### Work request
Output every line of the entries from the line containing "Witch Way Out (969, 1097)" through the last, exactly, with no other content.

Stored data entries
--------

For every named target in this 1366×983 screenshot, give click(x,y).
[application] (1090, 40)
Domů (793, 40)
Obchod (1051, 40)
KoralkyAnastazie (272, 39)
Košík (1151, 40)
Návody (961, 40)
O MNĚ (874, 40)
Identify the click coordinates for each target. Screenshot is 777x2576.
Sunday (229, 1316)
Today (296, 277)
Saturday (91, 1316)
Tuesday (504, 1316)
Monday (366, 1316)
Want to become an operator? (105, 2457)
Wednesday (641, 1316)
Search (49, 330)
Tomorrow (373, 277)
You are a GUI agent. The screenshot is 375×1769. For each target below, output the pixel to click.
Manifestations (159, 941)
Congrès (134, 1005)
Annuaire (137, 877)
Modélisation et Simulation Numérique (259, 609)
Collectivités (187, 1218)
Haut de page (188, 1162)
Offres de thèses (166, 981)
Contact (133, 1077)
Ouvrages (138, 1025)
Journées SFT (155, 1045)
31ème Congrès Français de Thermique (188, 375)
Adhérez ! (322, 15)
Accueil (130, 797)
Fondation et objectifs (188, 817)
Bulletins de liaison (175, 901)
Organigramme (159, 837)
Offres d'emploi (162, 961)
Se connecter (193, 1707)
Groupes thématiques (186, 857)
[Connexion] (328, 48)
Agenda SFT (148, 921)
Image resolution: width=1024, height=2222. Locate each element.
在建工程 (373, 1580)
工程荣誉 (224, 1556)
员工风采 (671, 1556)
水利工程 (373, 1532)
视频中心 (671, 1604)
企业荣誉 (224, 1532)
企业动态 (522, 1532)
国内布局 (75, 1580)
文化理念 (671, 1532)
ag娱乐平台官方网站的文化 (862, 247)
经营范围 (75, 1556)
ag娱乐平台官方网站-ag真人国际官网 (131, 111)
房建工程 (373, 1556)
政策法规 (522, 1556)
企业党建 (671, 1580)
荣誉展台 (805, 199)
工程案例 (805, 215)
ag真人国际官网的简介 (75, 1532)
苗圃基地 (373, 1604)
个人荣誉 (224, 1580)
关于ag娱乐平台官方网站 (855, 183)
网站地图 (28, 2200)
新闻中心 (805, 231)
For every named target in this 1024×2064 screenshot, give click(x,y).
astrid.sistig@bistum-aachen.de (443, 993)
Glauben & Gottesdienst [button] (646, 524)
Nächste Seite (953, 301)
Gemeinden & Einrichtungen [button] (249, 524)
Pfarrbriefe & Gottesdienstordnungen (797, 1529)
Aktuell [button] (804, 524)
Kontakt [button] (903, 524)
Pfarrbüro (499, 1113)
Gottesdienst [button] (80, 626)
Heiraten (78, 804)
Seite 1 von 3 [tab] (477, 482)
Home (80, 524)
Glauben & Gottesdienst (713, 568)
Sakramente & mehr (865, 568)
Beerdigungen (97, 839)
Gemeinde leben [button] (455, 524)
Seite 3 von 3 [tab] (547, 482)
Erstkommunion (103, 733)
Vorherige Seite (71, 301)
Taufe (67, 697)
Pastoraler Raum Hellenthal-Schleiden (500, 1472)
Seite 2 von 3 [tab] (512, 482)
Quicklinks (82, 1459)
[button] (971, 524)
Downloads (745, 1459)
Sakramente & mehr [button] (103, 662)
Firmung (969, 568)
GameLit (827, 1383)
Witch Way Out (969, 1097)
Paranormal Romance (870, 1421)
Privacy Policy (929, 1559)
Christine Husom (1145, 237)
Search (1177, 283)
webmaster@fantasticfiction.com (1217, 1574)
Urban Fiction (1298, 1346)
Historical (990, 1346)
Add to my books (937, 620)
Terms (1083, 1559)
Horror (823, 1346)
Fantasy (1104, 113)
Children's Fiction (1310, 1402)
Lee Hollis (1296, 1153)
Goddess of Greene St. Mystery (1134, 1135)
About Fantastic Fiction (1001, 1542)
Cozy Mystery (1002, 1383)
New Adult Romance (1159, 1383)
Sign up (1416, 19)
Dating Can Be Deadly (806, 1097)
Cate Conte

--------

### Response area
Witch Way Out (969, 1097)
Paranormal Romance (870, 1421)
Privacy Policy (929, 1559)
Christine Husom (1145, 237)
Search (1177, 283)
webmaster@fantasticfiction.com (1217, 1574)
Urban Fiction (1298, 1346)
Historical (990, 1346)
Add to my books (937, 620)
Terms (1083, 1559)
Horror (823, 1346)
Fantasy (1104, 113)
Children's Fiction (1310, 1402)
Lee Hollis (1296, 1153)
Goddess of Greene St. Mystery (1134, 1135)
About Fantastic Fiction (1001, 1542)
Cozy Mystery (1002, 1383)
New Adult Romance (1159, 1383)
Sign up (1416, 19)
Dating Can Be Deadly (806, 1097)
Cate Conte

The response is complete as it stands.